🤖 AI Summary
This work investigates whether large language models possess universal computational capabilities and whether such capabilities arise from training or are inherent to their architecture. Through formal analysis of the autoregressive decoding mechanism, the study establishes—for the first time—that even randomly initialized, untrained language models are theoretically Turing-complete. This demonstrates that universal computation stems from intrinsic properties of the decoding process rather than being acquired through training. The research reframes the problem of computational controllability as one of prompt programmability, revealing that the primary role of training is to enhance the model’s ability to reliably and efficiently invoke its innate computational capacities via natural language prompts.
📝 Abstract
Language models now provide an interface to express and often solve general problems in natural language, yet their ultimate computational capabilities remain a major topic of scientific debate.
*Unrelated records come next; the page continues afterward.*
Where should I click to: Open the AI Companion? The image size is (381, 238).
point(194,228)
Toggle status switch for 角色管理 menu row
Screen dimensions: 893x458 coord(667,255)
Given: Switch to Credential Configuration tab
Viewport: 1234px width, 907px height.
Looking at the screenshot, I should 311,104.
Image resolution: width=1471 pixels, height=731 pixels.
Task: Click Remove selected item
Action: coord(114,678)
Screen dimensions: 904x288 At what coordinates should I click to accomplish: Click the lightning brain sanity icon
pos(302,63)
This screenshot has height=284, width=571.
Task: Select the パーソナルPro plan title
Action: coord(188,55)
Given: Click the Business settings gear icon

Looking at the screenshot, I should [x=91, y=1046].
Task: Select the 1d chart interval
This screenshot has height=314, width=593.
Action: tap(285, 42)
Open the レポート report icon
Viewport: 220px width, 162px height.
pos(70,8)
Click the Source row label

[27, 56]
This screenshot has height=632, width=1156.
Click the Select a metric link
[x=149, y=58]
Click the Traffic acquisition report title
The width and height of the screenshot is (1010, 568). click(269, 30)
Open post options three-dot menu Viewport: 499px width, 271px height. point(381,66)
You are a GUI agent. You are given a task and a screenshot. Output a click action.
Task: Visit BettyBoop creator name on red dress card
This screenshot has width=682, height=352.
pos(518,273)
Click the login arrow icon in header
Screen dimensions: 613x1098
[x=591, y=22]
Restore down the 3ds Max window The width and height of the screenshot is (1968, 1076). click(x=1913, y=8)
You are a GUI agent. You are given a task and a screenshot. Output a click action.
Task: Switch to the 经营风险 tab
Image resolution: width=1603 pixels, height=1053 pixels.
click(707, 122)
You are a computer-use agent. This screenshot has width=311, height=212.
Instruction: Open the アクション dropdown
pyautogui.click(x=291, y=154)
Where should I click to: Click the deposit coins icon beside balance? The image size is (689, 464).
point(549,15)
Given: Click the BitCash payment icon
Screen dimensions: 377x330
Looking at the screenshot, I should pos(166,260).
Unlike a formal computer, a language model is trained to autoregressively predict successive elements in human-generated text. We prove that chaining a language model's autoregressive output is sufficient to perform universal computation. That is, a language model can simulate the execution of any algorithm on any input. The challenge of eliciting desired computational behaviour can thus be reframed in terms of programmability: the ease of finding a suitable prompt. Strikingly, we demonstrate that even randomly initialized language models are capable of universal computation before training. This implies that training does not give rise to computational expressiveness -- rather, it improves programmability, enabling a natural language interface for accessing these intrinsic capabilities.